-- Records provided --
'''
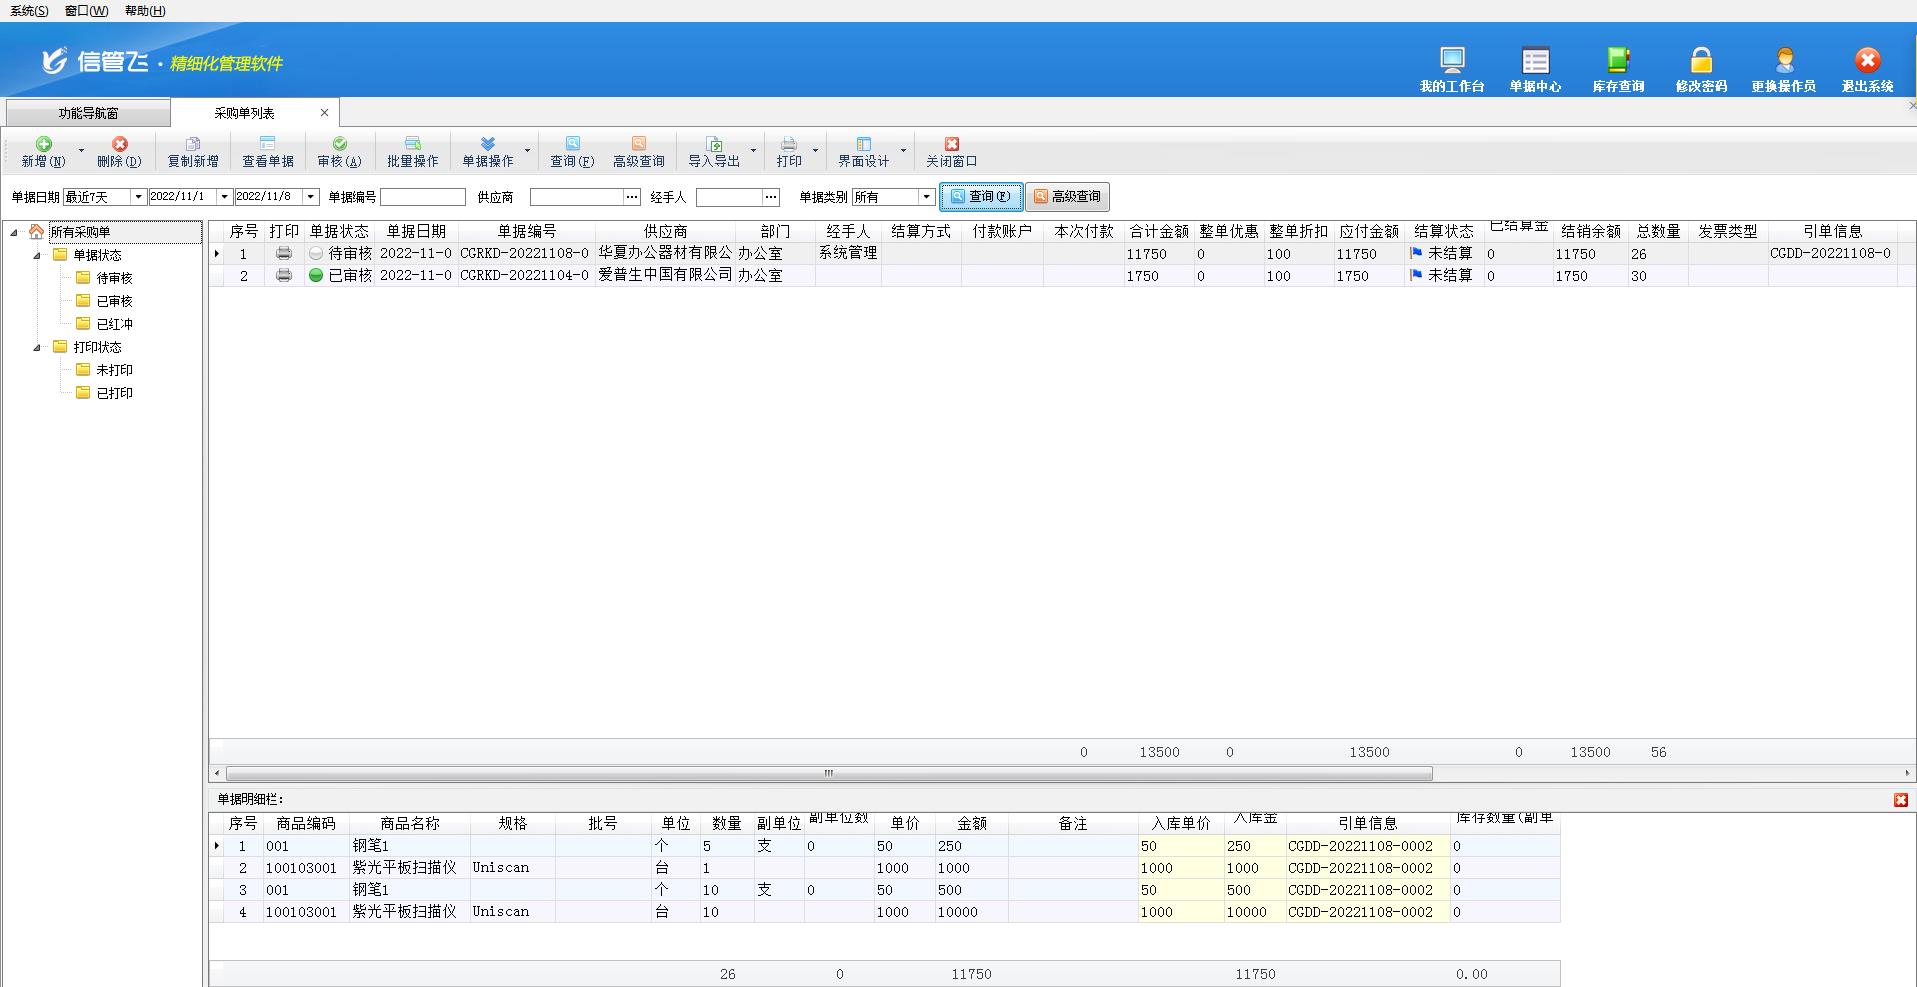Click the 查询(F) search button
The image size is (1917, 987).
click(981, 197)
'''
'''
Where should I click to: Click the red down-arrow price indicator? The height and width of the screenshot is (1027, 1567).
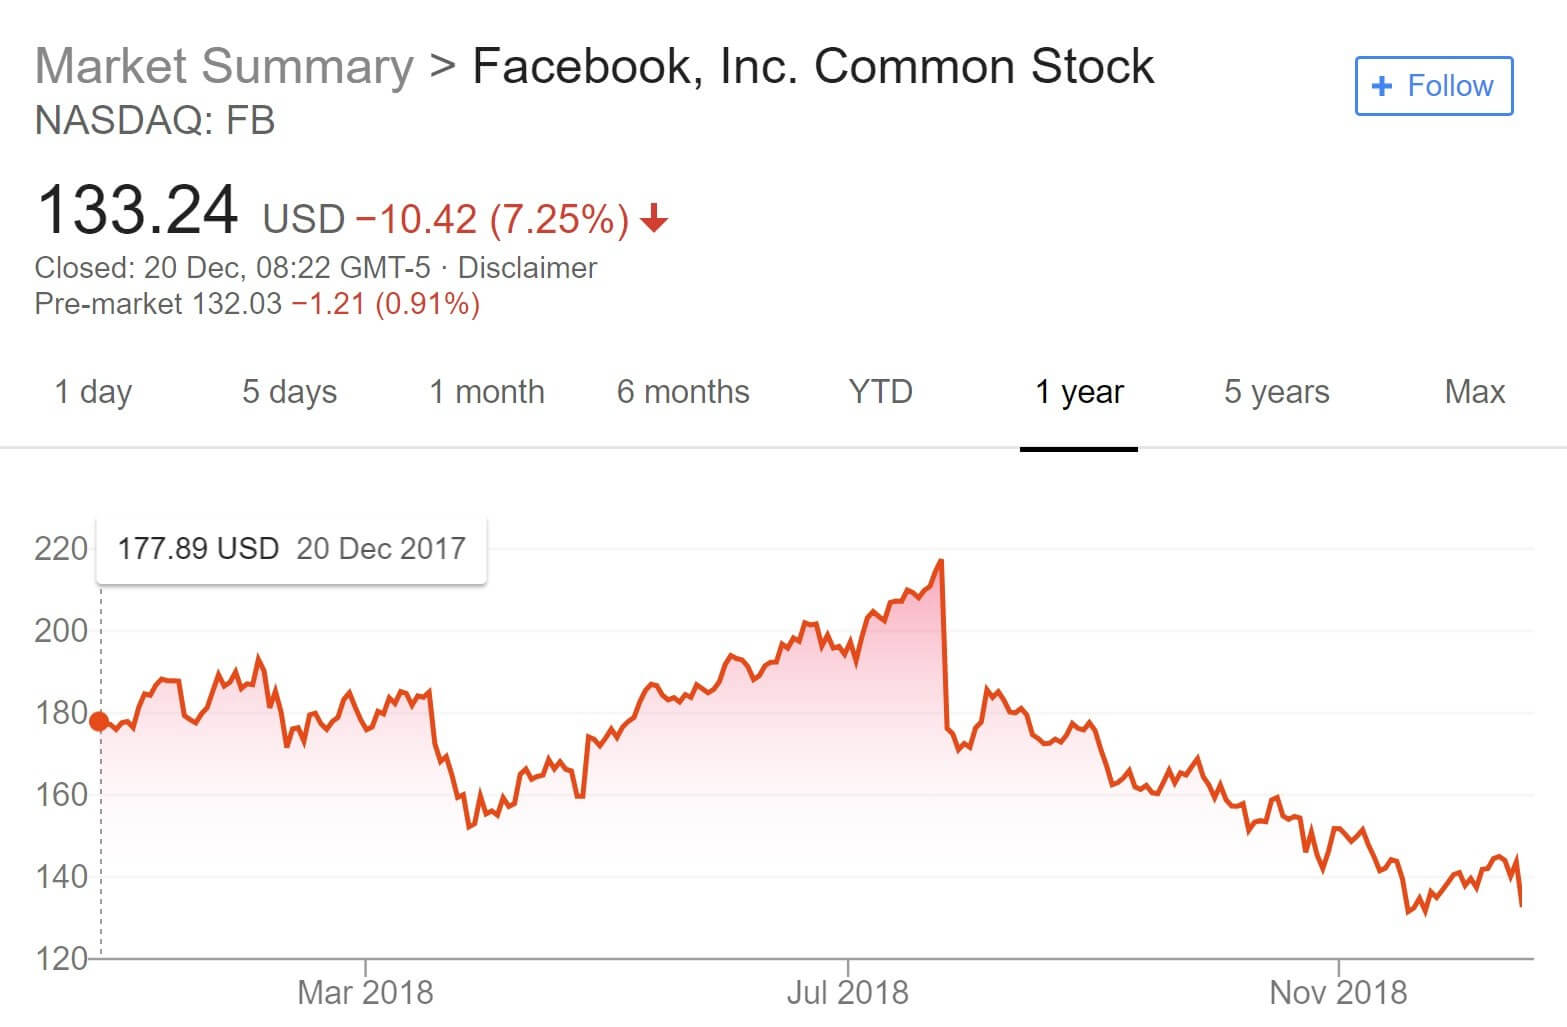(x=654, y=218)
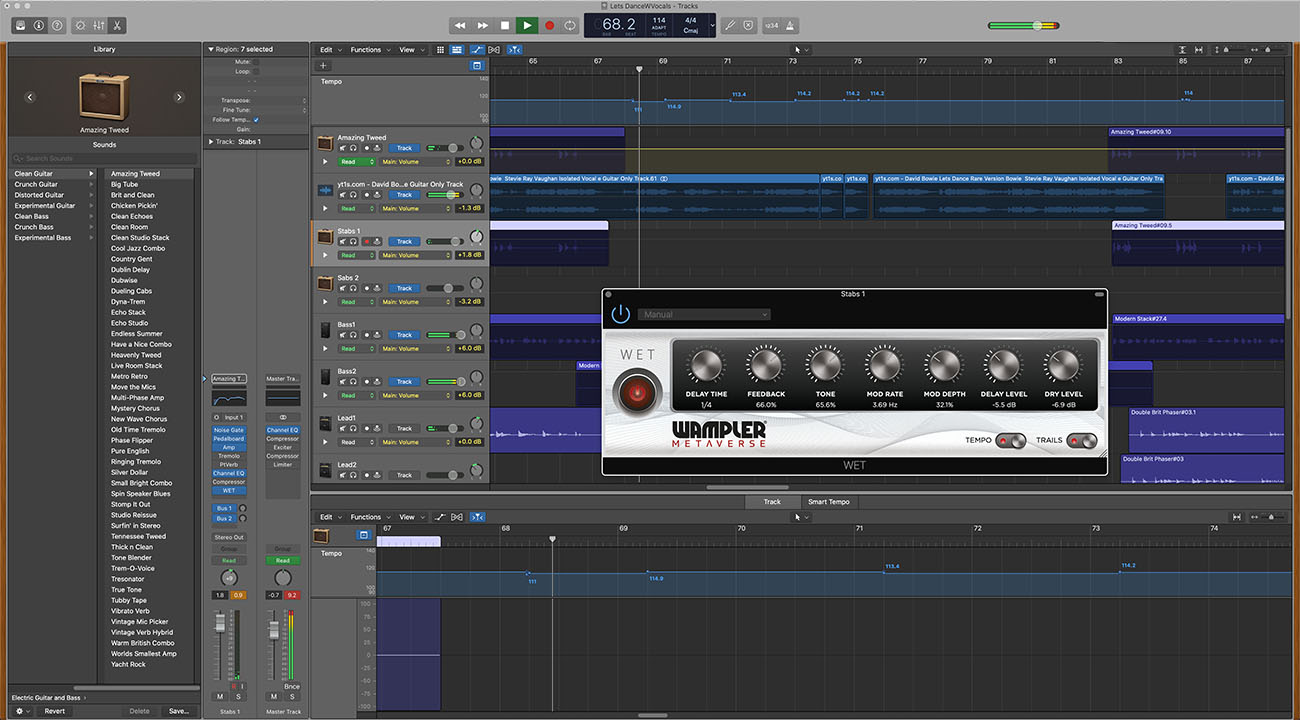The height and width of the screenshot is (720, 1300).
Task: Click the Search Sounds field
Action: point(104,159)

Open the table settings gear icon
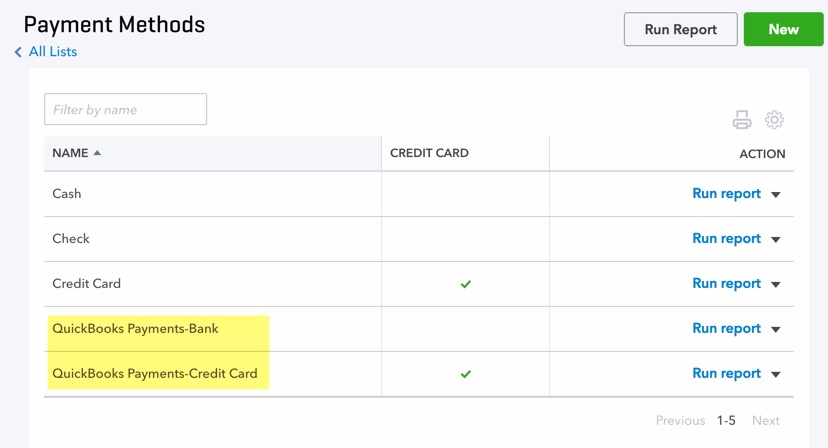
'''
-- Work request --
Pictures excluded, give again exactly and only the lines of the material above from the line with "Where should I" through the line with "Open the table settings gear icon".

-- Expected answer --
Where should I click to: Click the red down-arrow price indicator? The height and width of the screenshot is (1027, 1567).
(x=654, y=218)
The height and width of the screenshot is (720, 1300).
Task: Click the Search Sounds field
Action: point(104,159)

Open the table settings gear icon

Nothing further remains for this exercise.